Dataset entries
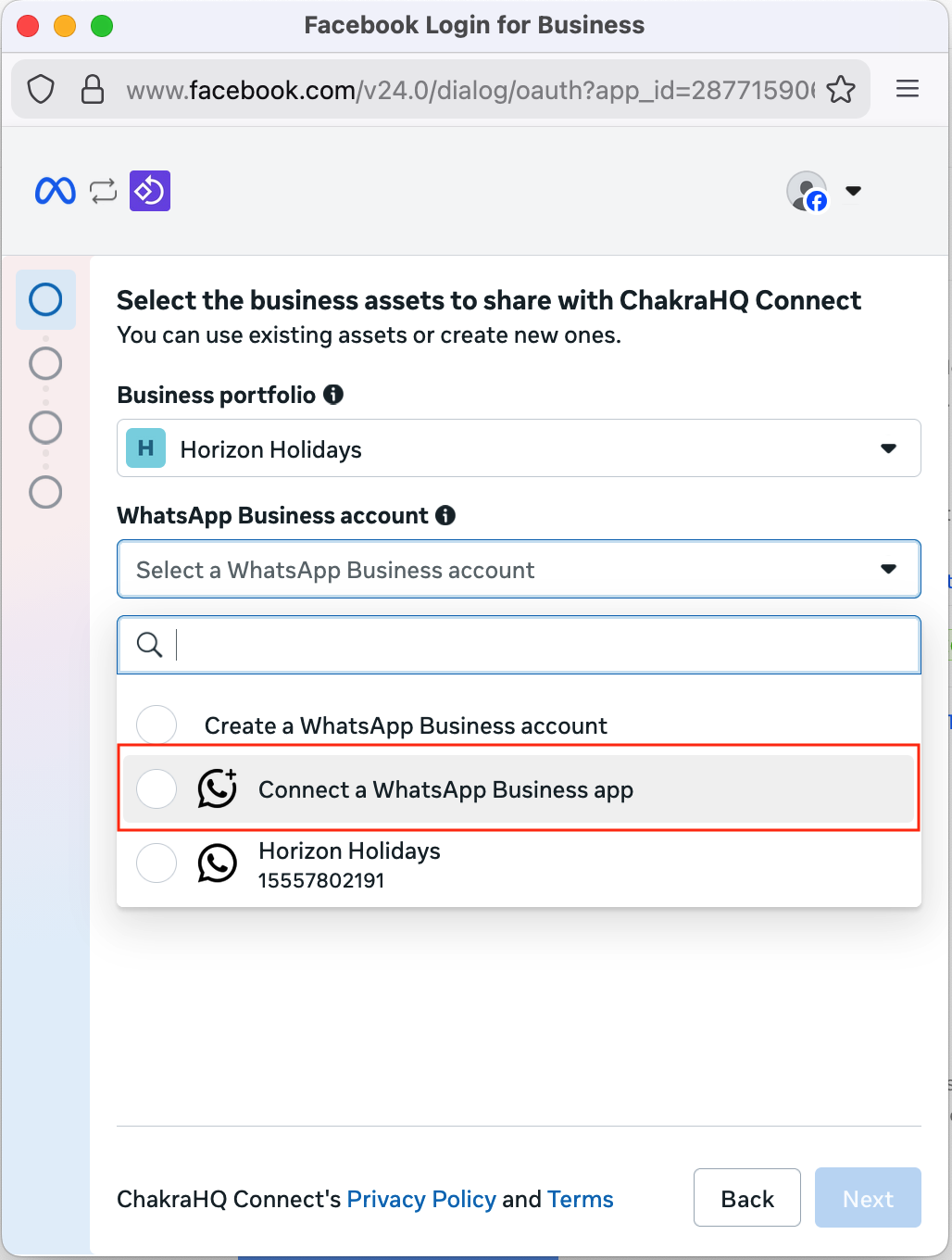Click the first step indicator circle in the sidebar
Image resolution: width=952 pixels, height=1260 pixels.
click(x=45, y=300)
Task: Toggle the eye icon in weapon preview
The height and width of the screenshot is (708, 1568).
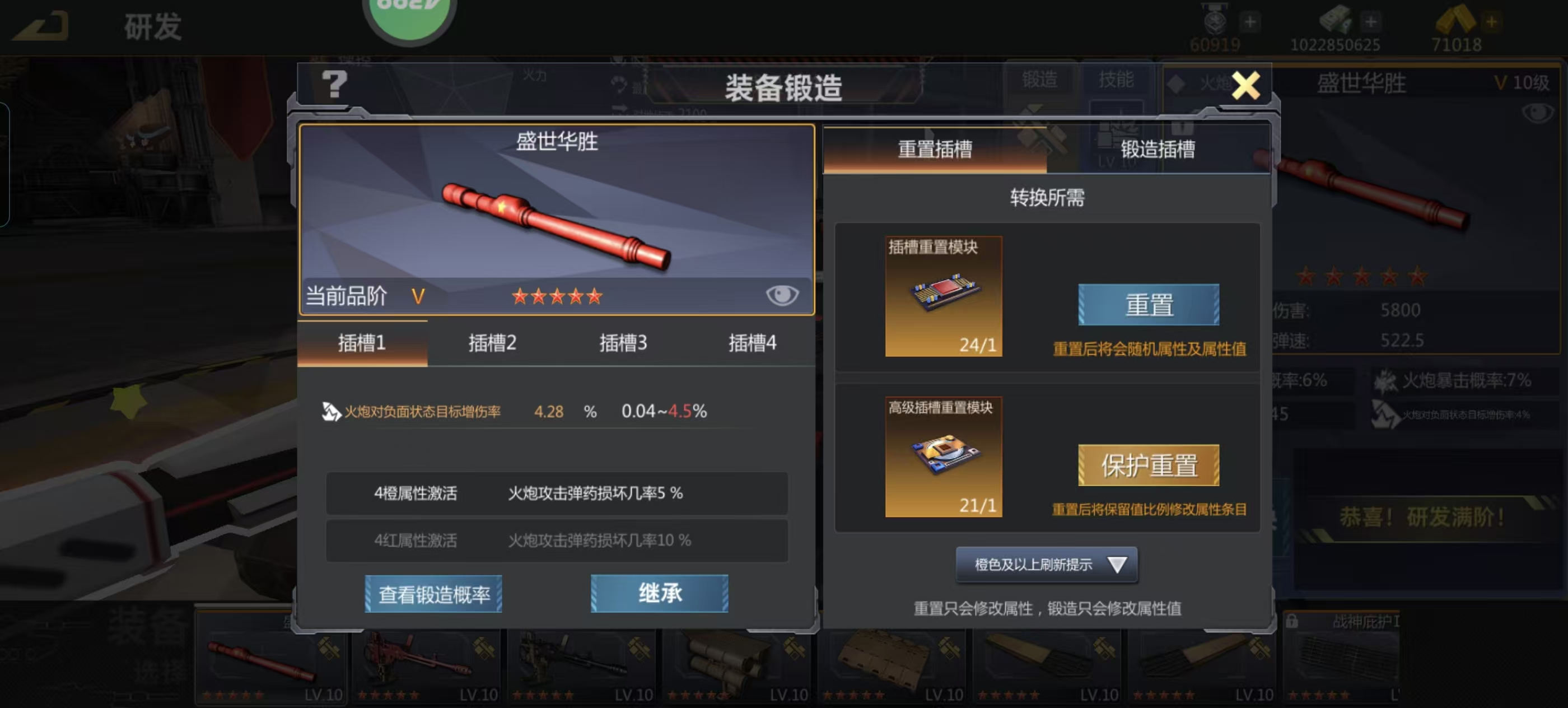Action: point(782,295)
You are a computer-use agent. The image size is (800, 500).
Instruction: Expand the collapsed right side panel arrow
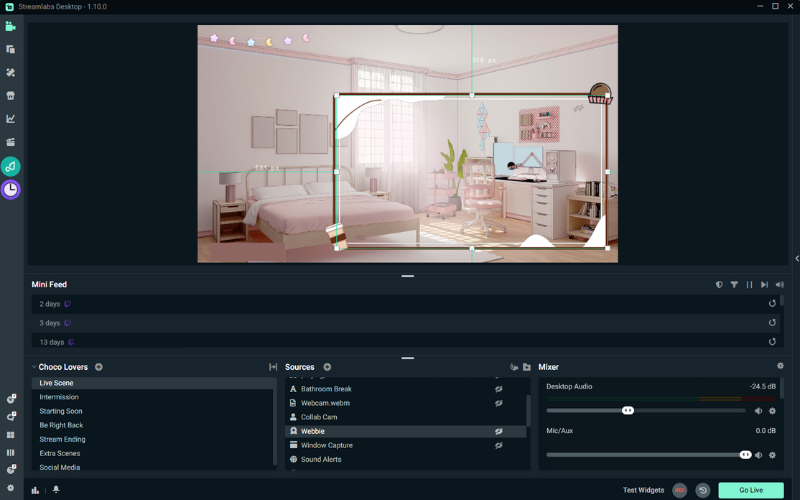(x=796, y=258)
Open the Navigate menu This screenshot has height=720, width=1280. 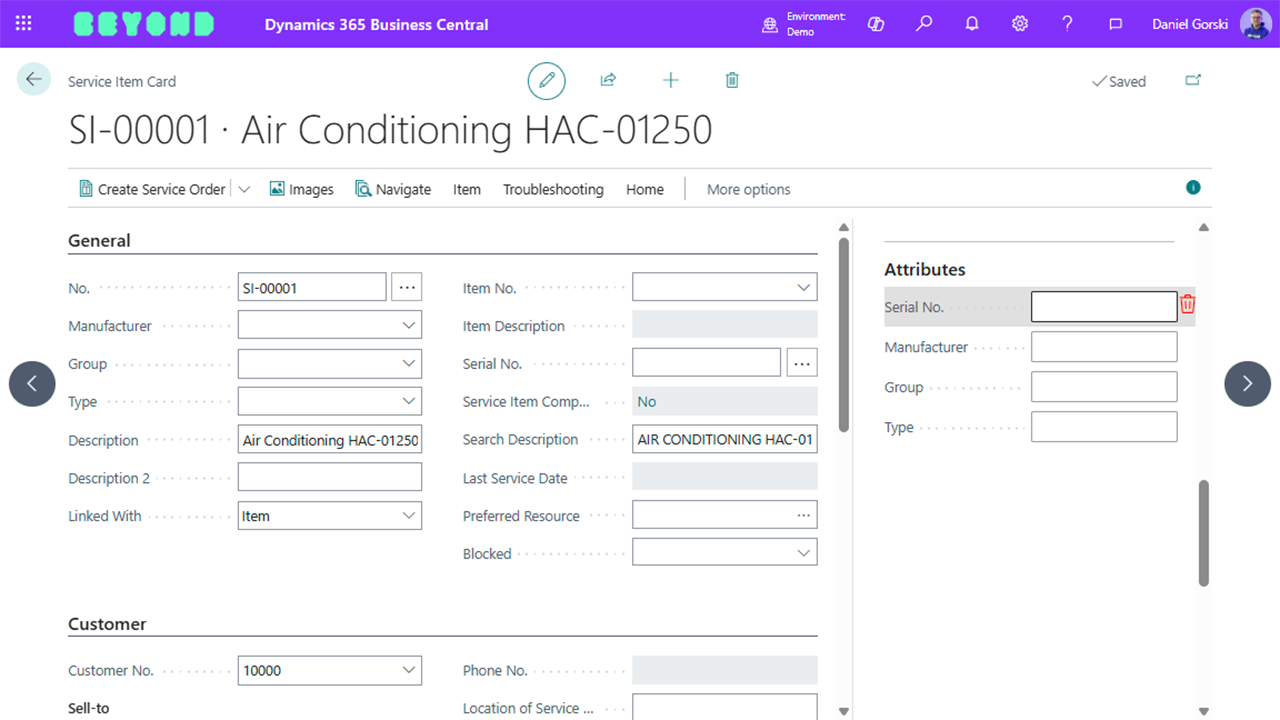point(393,189)
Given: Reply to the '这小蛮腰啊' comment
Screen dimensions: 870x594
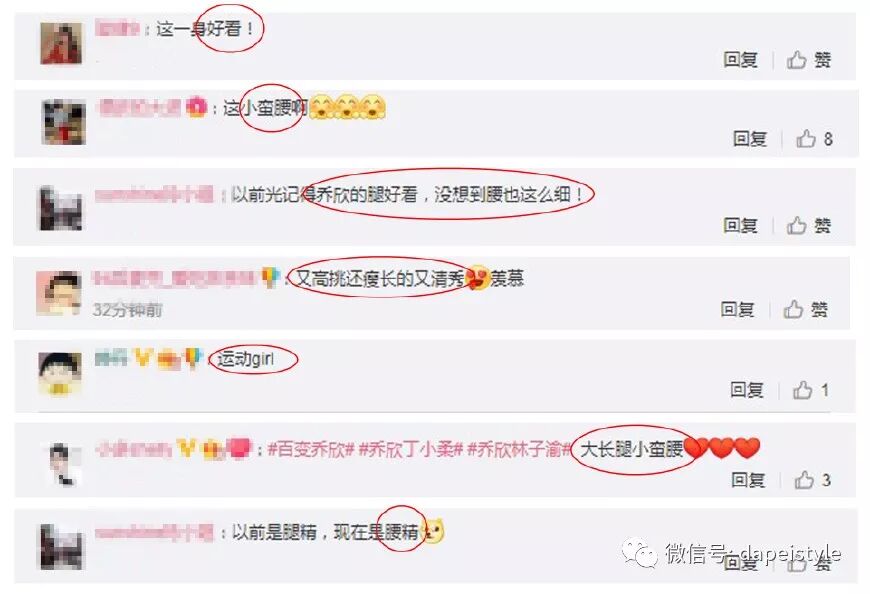Looking at the screenshot, I should 750,139.
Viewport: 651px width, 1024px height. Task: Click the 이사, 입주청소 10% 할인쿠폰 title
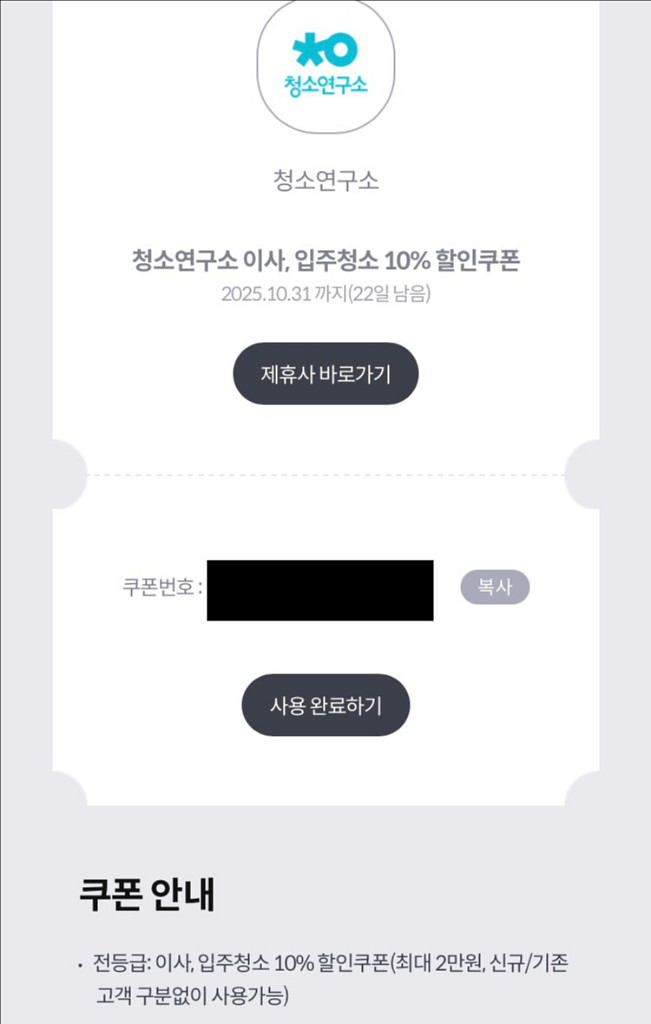click(x=326, y=261)
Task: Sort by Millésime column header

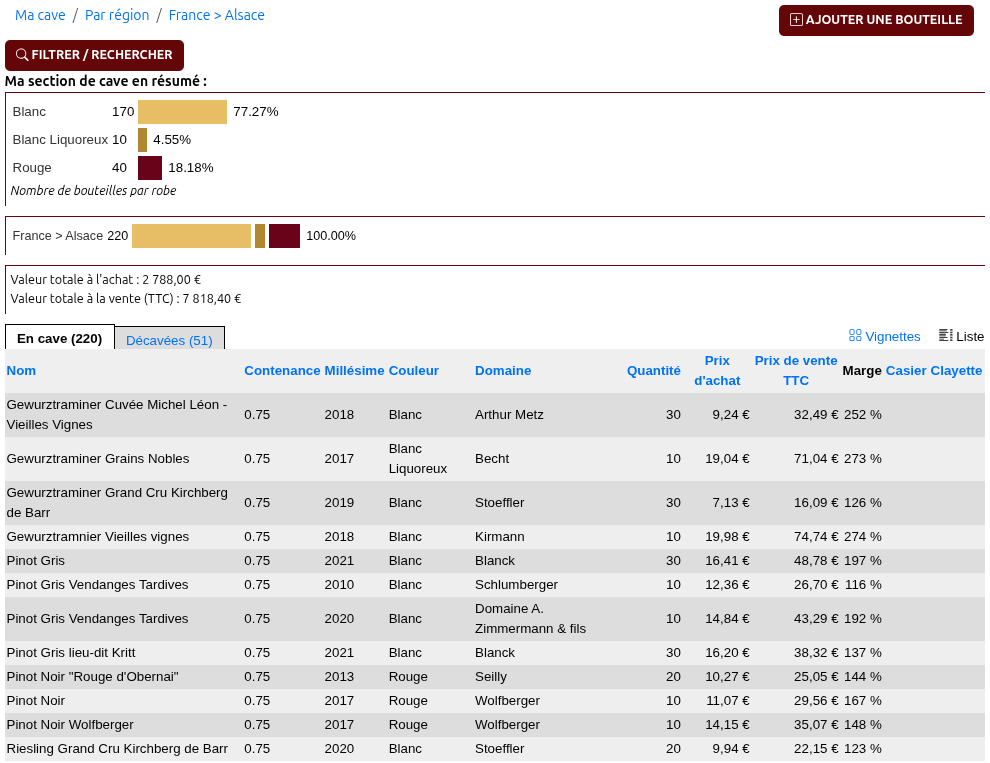Action: [354, 370]
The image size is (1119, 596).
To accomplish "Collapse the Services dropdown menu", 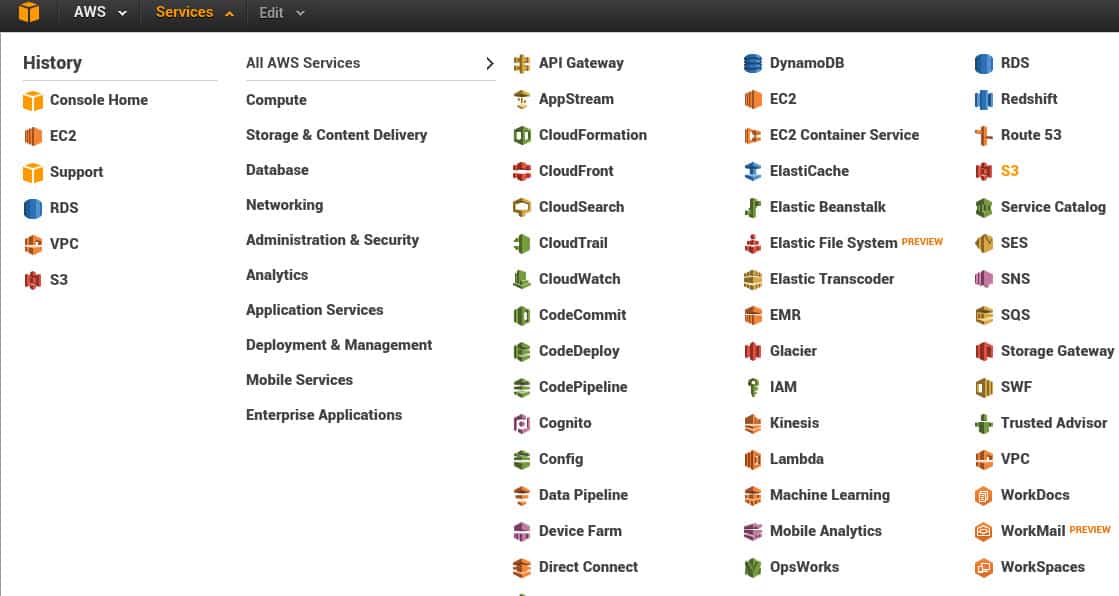I will coord(195,13).
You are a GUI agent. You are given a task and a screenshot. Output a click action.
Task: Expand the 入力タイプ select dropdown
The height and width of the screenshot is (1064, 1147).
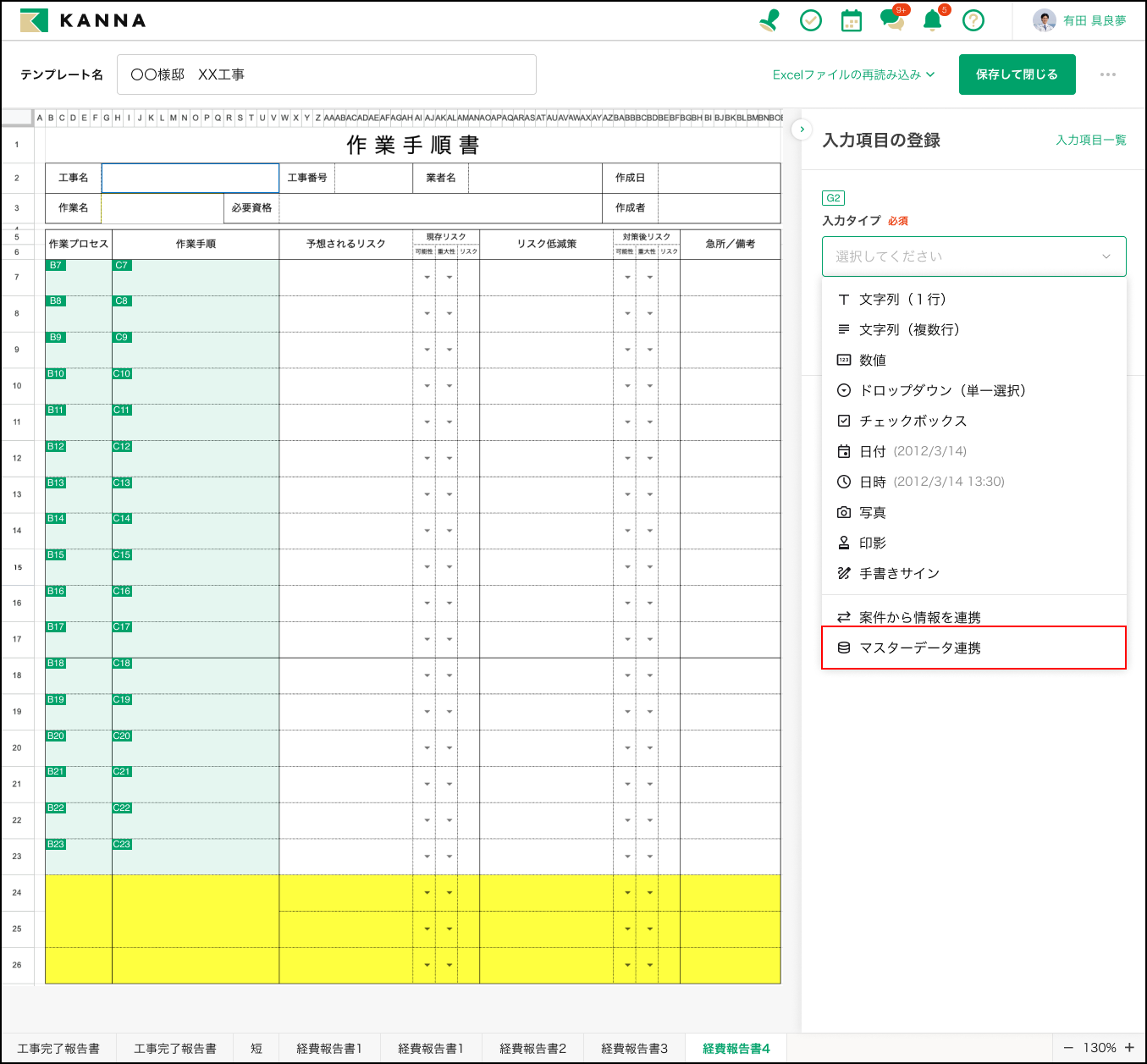point(973,256)
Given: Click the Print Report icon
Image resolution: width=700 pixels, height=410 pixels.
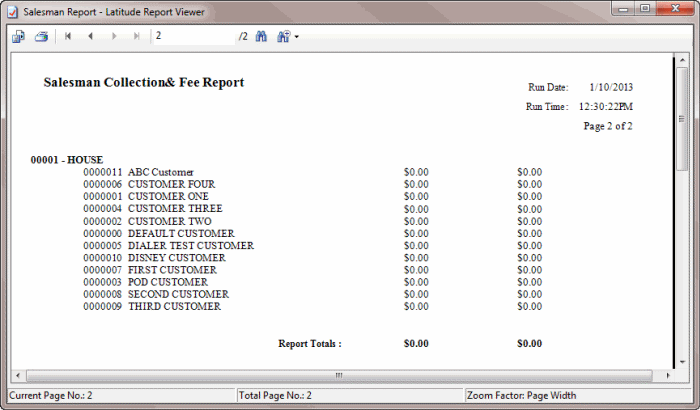Looking at the screenshot, I should pyautogui.click(x=41, y=36).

#### [WHAT TO PRODUCE]
Extract every line of the records above that contains the word "icon".

#### [RESULT FOR THIS EXERCISE]
Task: Toggle the eye icon in weapon preview
Given: Click the Print Report icon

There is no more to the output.